The basic intention of Goldstein book, it was said at the launch, is to draw public attention to the true dimensions and problems of the WWII Jasenovac concentration camp and its existence in the 1941-45 Independent State of Croatia which, according to the author, should dismantle the myth and the falsifications about a "threefold camp" which, according to other interpretations, was in function even in the post-WWII years and after the 1948 Informbiro Resolution and was allegedly only a prisoner and labour camp in the NDH.
The book, it was said, confronts manipulations with the number of the camp's victims, put at over 700,000 mainly by Serb sources and about 2,000 by the Commission for the Research of the War and Post-War Period.
According to the author, the polemic about the Jasenovac concentration camp was and remains characterised by nationalist motives. Blinded nationalism is "the biggest pest for society and the state," Goldstein says in the book.
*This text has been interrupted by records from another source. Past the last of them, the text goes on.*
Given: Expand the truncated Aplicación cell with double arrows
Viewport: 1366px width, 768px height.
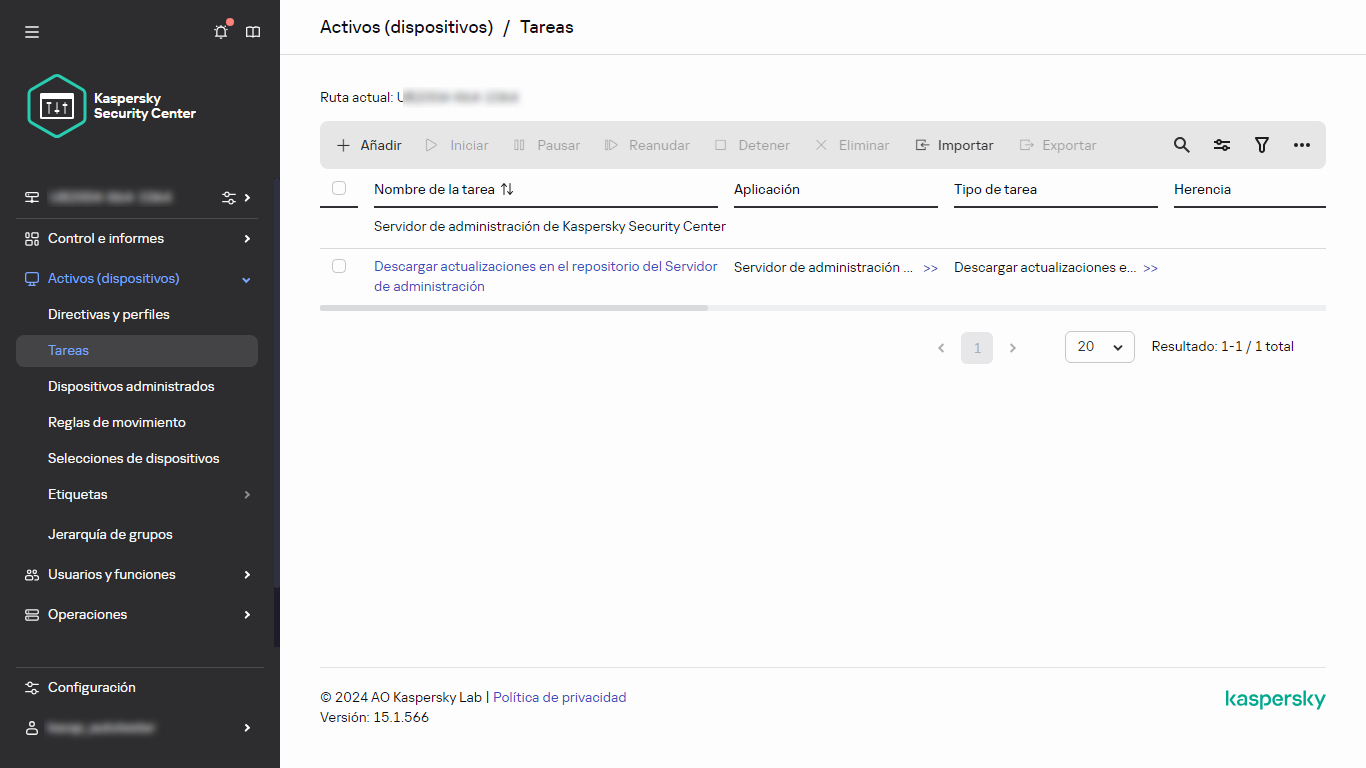Looking at the screenshot, I should tap(931, 268).
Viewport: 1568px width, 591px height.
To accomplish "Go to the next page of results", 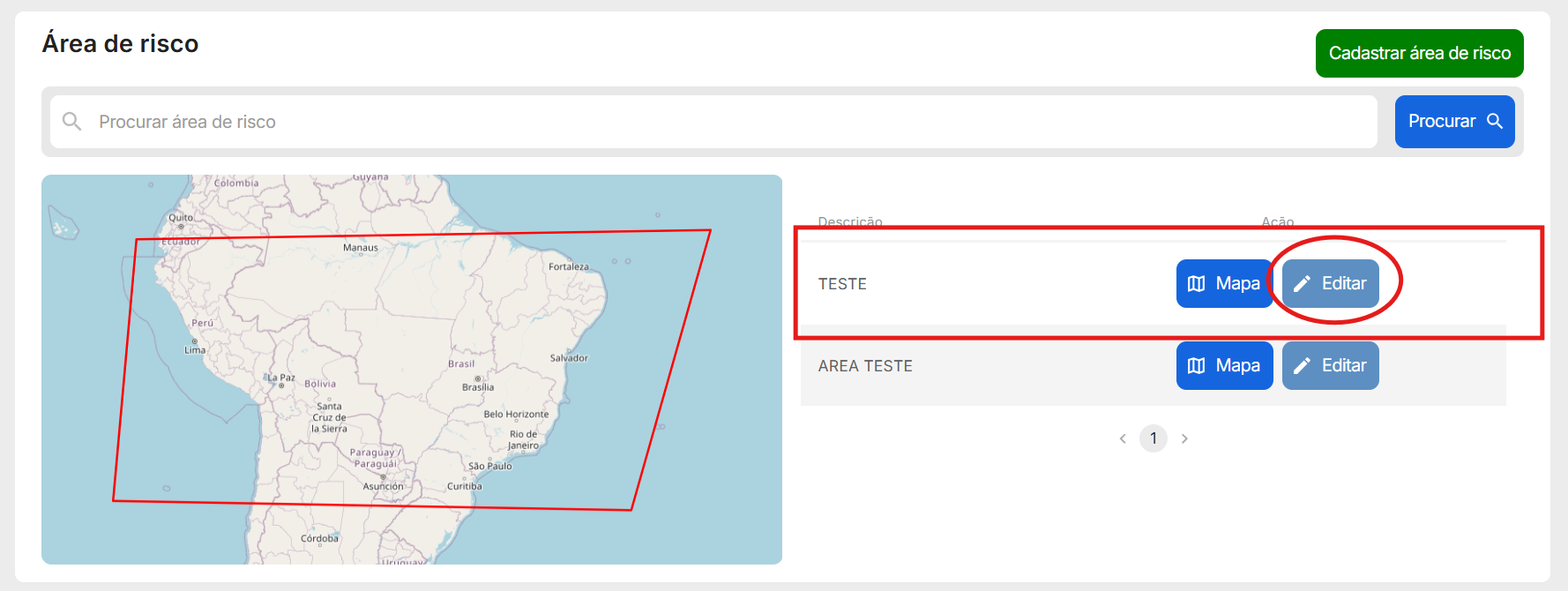I will pos(1184,438).
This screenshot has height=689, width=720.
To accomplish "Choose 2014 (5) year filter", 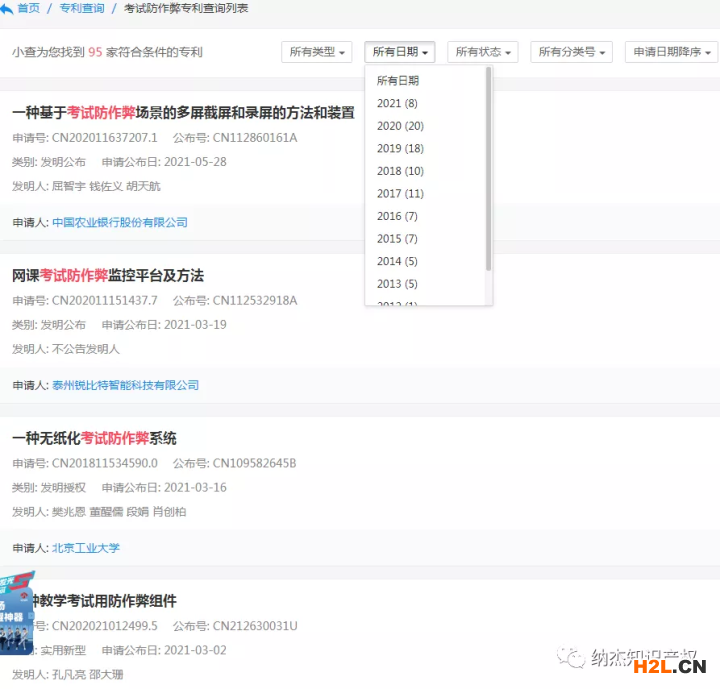I will tap(397, 261).
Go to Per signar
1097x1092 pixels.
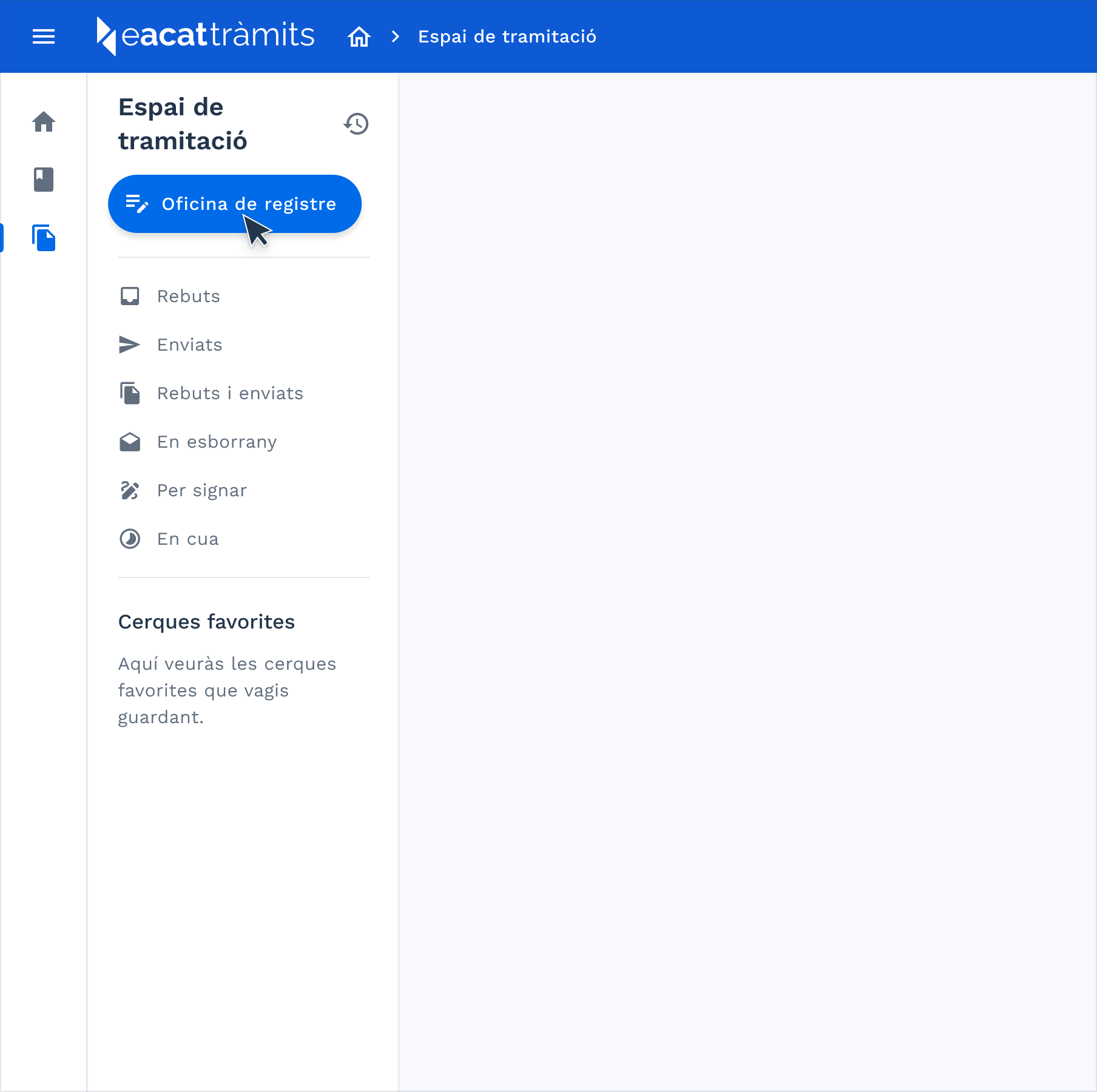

"The so-called argument about the 'triplicity of the camp' at Jasenovac relativises the horror of the death camp, the only camp which is documented to have existed in Jasenovac. Slavko Goldstein's book should be understood as a call to persevere in a documented struggle for the truth about the Jasenovac camp, but also as a call to the wider public, to all our citizens, to everyone active in public in Croatia, that this is the resistance point at which those trying to downplay the crime and the Jasenovac camp will break their teeth," said Ivica Djikic, editor in chief of the Serb National Council's "Novosti" weekly.
According to Goldstein, many falsifications, lies and inaccuracies continue to appear about Jasenovac, including Jakov Sedlar's recently premiered documentary, which he would not comment on.
Culture Minister Zlatko Hasanbegovic attended the book launch, telling Hina, "This is a very important topic and it's important to approach it in a serious and documentary manner free of any political provocation. As a historian, I can say that historiography does not allow the right to illusion."